Speed training doesn't have a chapter in this book. It's an important tool for competitive athletes who need to attain maximum acceleration and speed, but it can do more harm than good when it comes to health. Unless you are training for top-level competition, there is no reason for you to push your body to its oxygen-deprived anaerobic maximum. Still, we can learn an important lesson from the men and women who coach top athletes. They use a technique called interval training, whereby the athlete alternates periods of maximum effort (sprinting, for example) with periods of modest intensity (jogging or walking, for example). If you're like most of us, there is no need for you to sprint—but you can build your endurance by varying the intensity of your exercise, jacking it up for a time, and then throttling back to recover before repeating the cycle. You'll also benefit from varying you activities and by alternating longer or harder sessions with shorter or easier ones.
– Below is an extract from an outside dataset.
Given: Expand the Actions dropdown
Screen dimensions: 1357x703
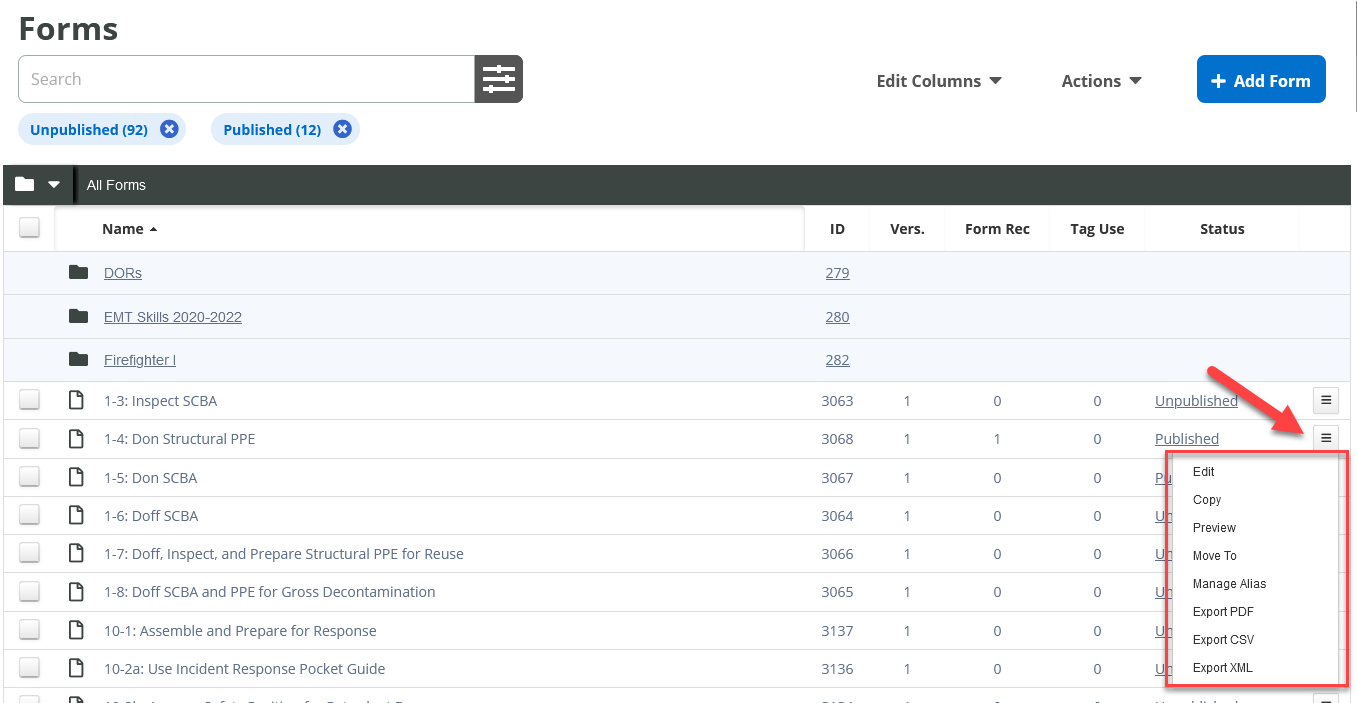Looking at the screenshot, I should tap(1100, 81).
You need resistance training for your muscles and bones, flexibility training for your muscles and joints, and balance exercises for your coordination and equilibrium. But how about your heart and circulation, your metabolism, and your muscular endurance? To improve these vital functions, you need dynamic or endurance exercise. Until now, that's meant aerobic training. The doctrine of aerobics calls for you to put your large muscle groups to work continuously in a rhythmic, repetitive fashion for prolonged periods of time. The goal of these types of exercise is to push your heart toward its maximum without actually putting your pedal all the way to the floor. In practice, that means raising your heart rate to 70 to 85 percent of maximum and holding it there for twenty to sixty minutes. Long-distance running, swimming, and biking are prime examples of aerobic exercise, so aerobic training is the best way to improve cardiopulmonary fitness, and it's an excellent way to promote health. On a personal note, it's what helped me overcome a heritage of cardiovascular disease and premature death some thirty years ago, and it's been a boon to thousands of people who run for their lives. Without disputing the merits of aerobics, we should consider an alternative approach. These types of exercise are not as good at improving the cardiovascular fitness that athletes prize so highly, but it's a great way to improve health.